Work to be completed: Can you write out the lines again, requests included, starting at the line that contains "694x358 pixels. At" and ending with the last line, with every number in the answers (the coordinates and the image resolution) rescaled by 1.55 and rounded to a whole number, halves up? Leave the pictures out.

Records of locating words and elements:
.....

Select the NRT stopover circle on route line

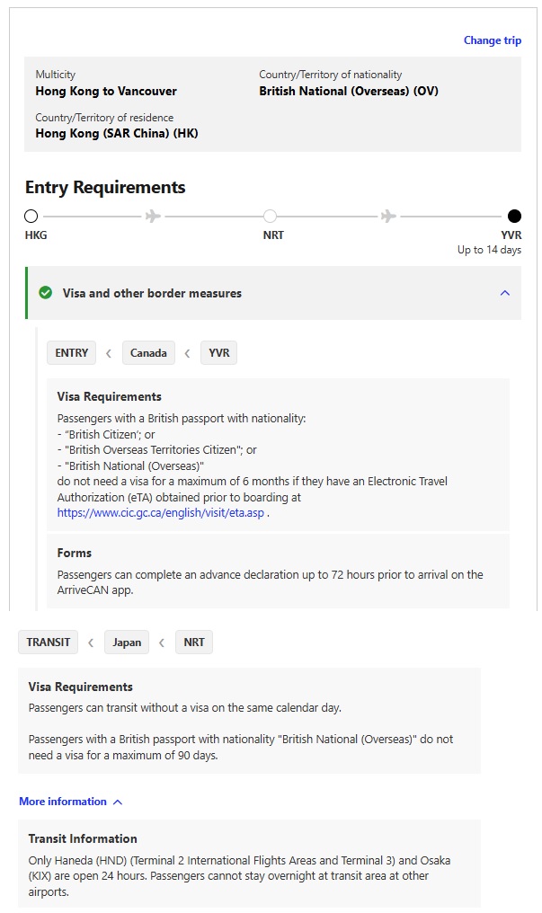click(270, 217)
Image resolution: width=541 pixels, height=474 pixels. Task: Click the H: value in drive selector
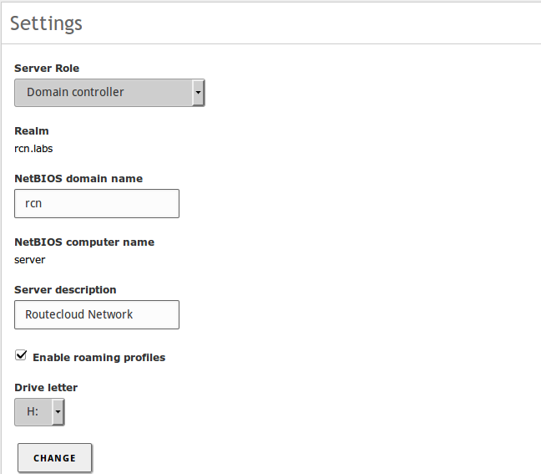click(x=33, y=411)
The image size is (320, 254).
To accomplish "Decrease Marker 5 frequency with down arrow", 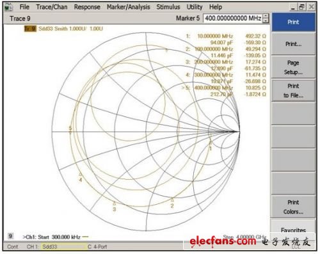I will 266,20.
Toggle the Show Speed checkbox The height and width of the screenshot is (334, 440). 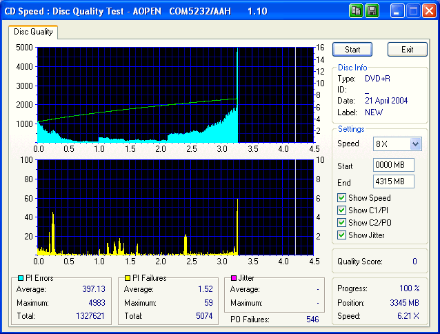pos(341,198)
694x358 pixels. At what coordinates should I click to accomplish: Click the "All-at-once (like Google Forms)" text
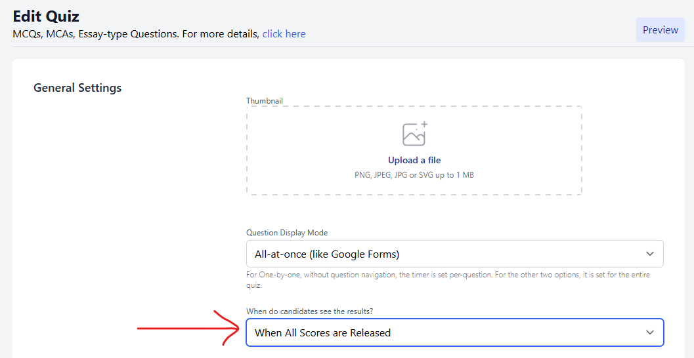coord(327,254)
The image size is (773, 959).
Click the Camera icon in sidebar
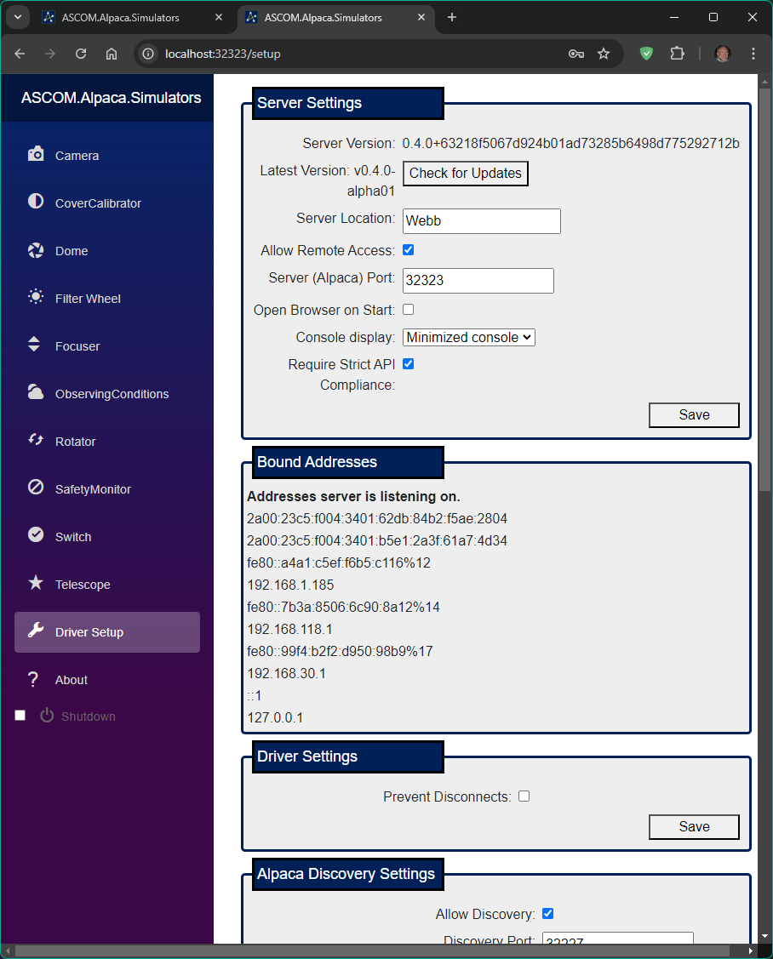(x=36, y=155)
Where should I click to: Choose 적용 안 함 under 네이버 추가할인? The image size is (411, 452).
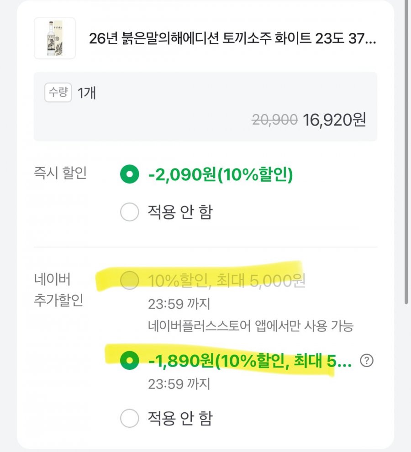pos(130,417)
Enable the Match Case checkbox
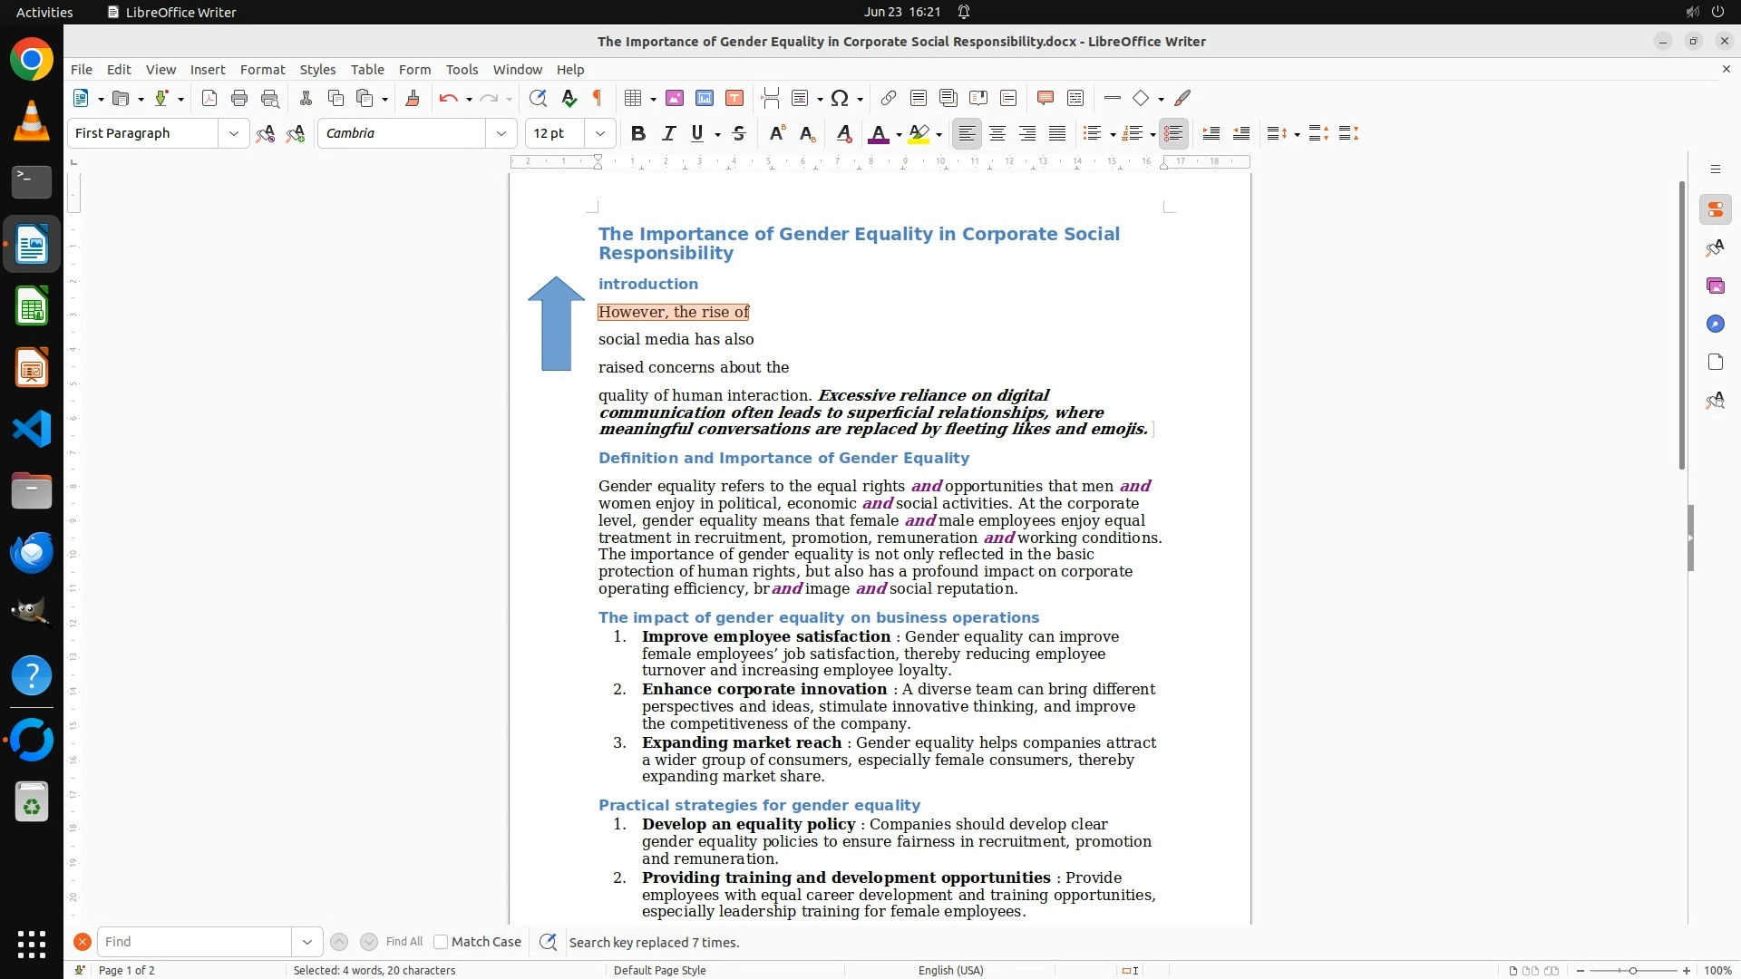Image resolution: width=1741 pixels, height=979 pixels. pos(442,942)
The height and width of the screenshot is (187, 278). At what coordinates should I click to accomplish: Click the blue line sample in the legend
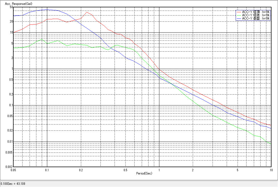coord(239,18)
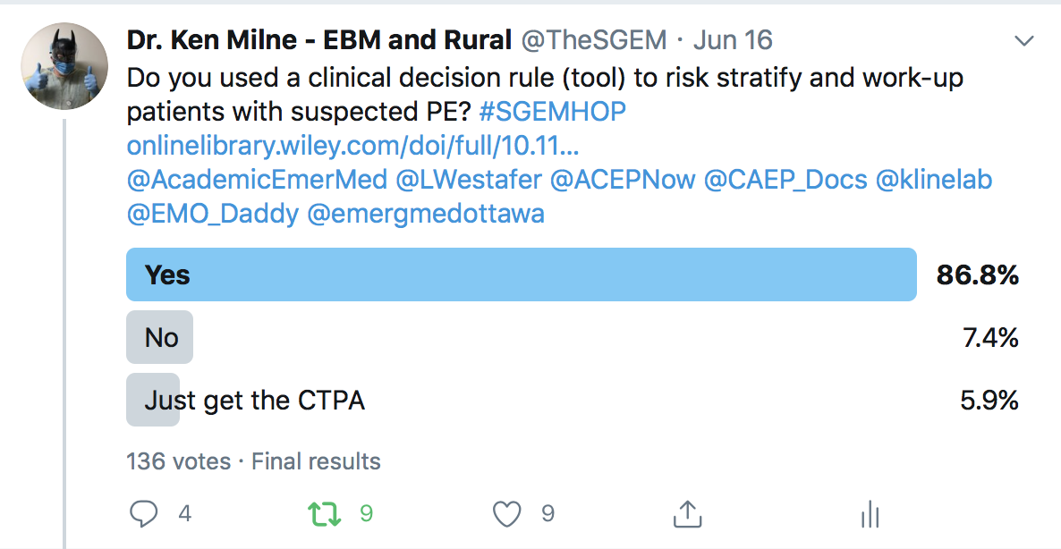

.....

Solution for this exercise:
694x358 pixels. At what coordinates should I click to accomplish: Click the "All-at-once (like Google Forms)" text
coord(507,394)
The image size is (773, 959).
Click the Camera icon in sidebar
(x=56, y=240)
Where should I click to: Choose 적용 안 함 under 네이버 추가할인? The image size is (411, 452).
pos(202,646)
Enable the Match Case checkbox
Image resolution: width=2699 pixels, height=1517 pixels. pos(685,1460)
The height and width of the screenshot is (187, 278). At what coordinates should I click to accomplish: Click the blue line sample in the legend
coord(370,28)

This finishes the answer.